I doubt we'll ever have third party ads. We do target boosted markets based on people's interests, same as everything else in the feed. I morally think ads are good, but I personally don't like most ads lol.
I agree with your other bullet points though. I think button clicks are more innocuous, but yeah, no particular reason to let just anyone see them.
summary as far as I can tell:
IP, emails are private and never leaked.
camera, mic, location data, keypresses are not logged at all.
search history was a genuine oversight. it's no longer visible now that user events are private as they should be
city of some users may have been visible. but it requires an attacker to use custom queries on umami to deanonymize the data, and it wasn't really scrapable. I think this attack was only discovered very recently and I don't think many people were affected. we have since made umami visible only to us.
Wow, I just read the threads here.

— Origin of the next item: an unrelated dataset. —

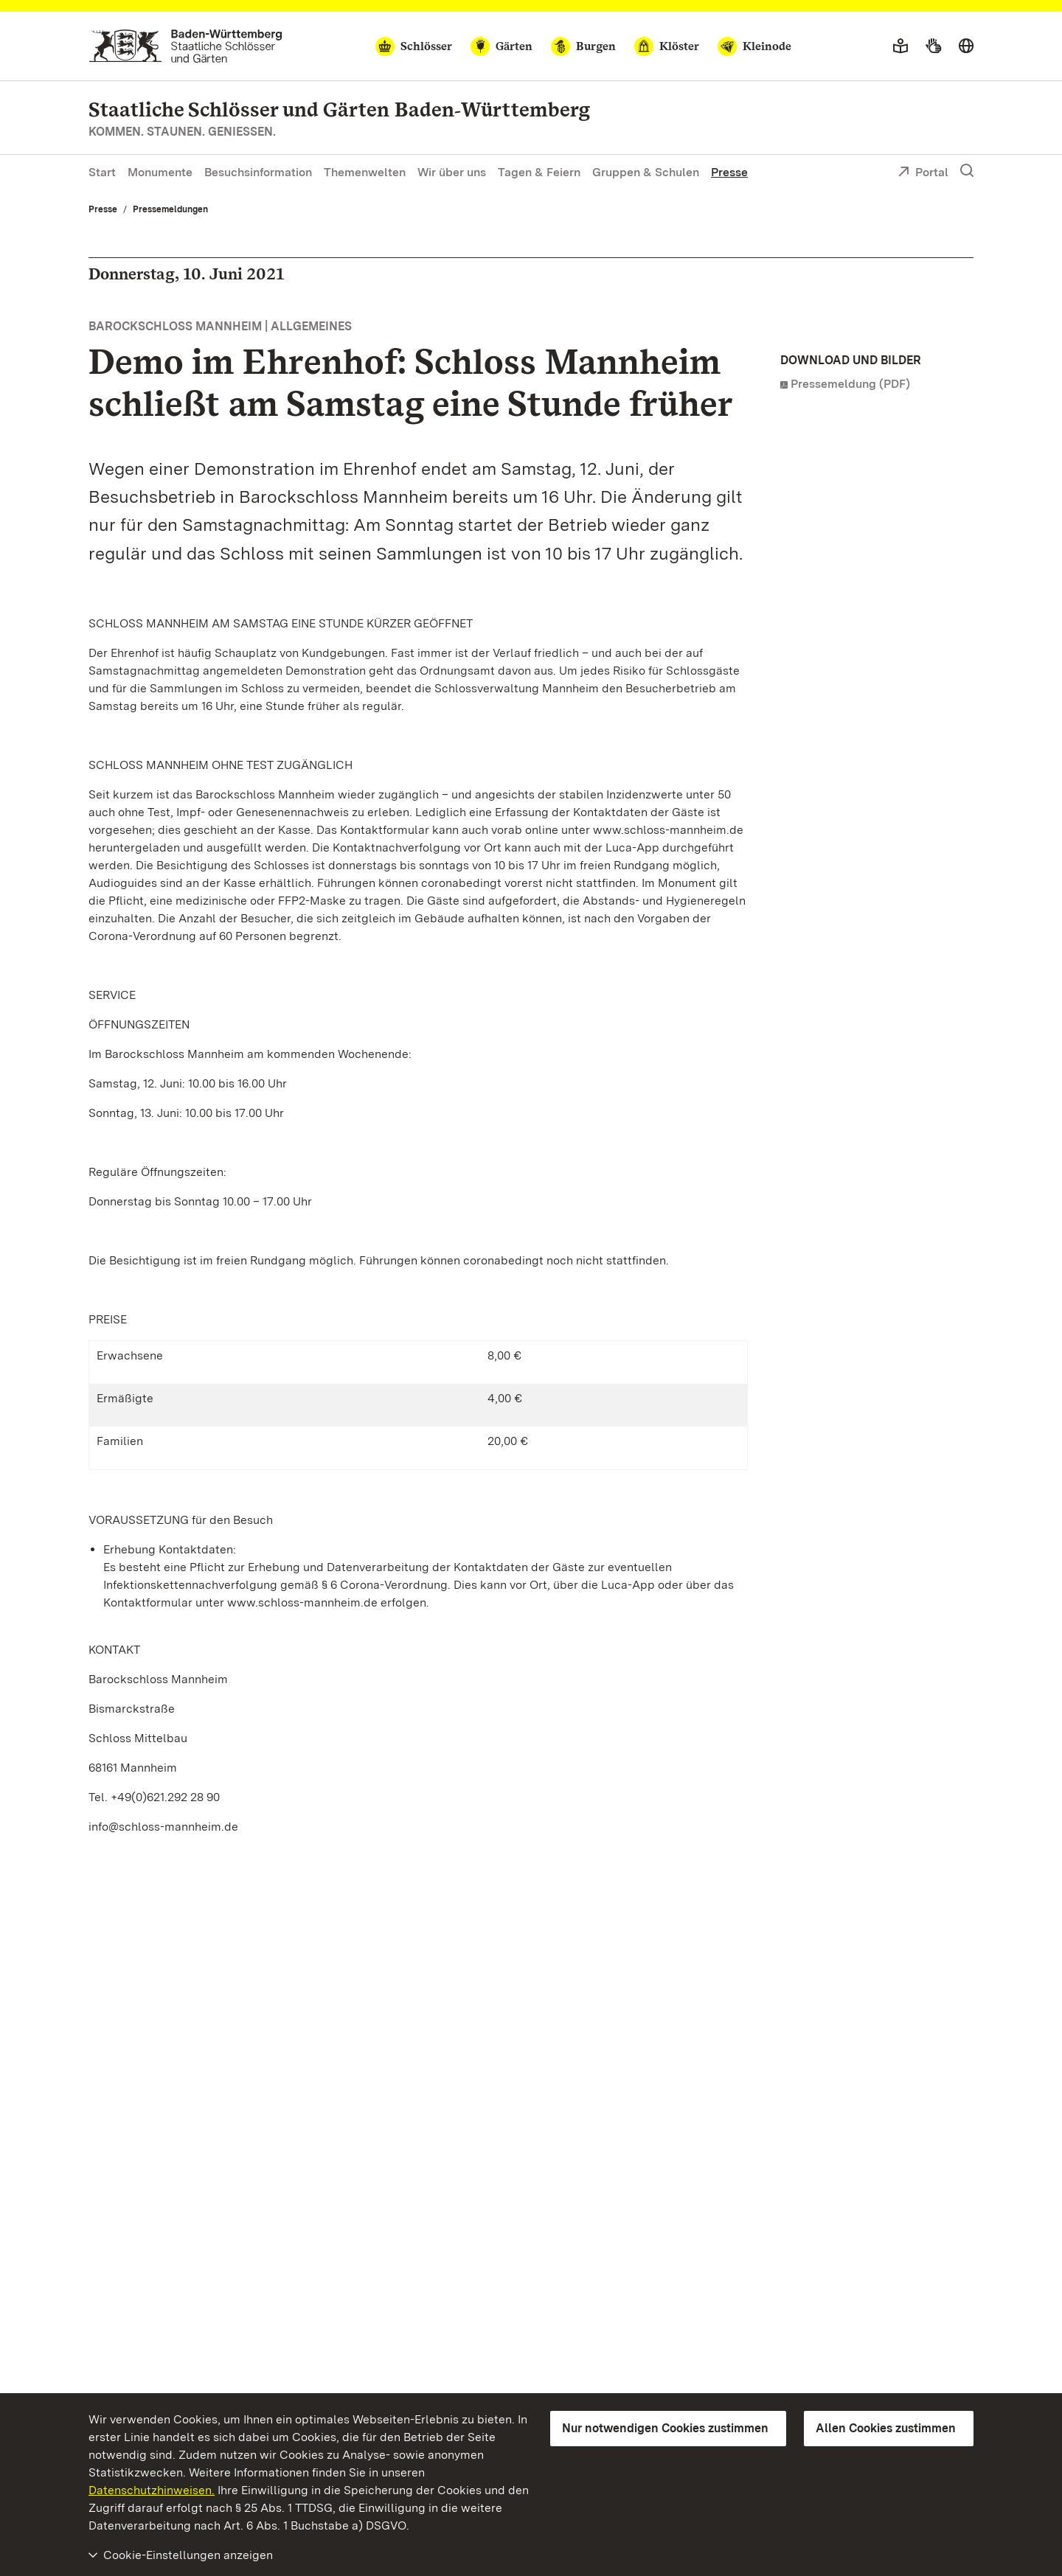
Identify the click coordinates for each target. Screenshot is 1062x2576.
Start (102, 172)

I probably will have left before I could but I’d bet that this will be another one of @Austin ’s takes that won’t age well.
I hear it’s been fixed but the display of defensiveness, condescension, and disregard for important user rights and expectations by a founder and some staff is unacceptable. I’m not so surprised by the SBF takes now.
I was already weary of this site for personal reasons but this scandal will accelerate my resolution of /NicoDelon/will-i-retire-from-manifold-before
@NicoDelon Well said. The fact that they would read your comments and be like “good riddance” makes me sick.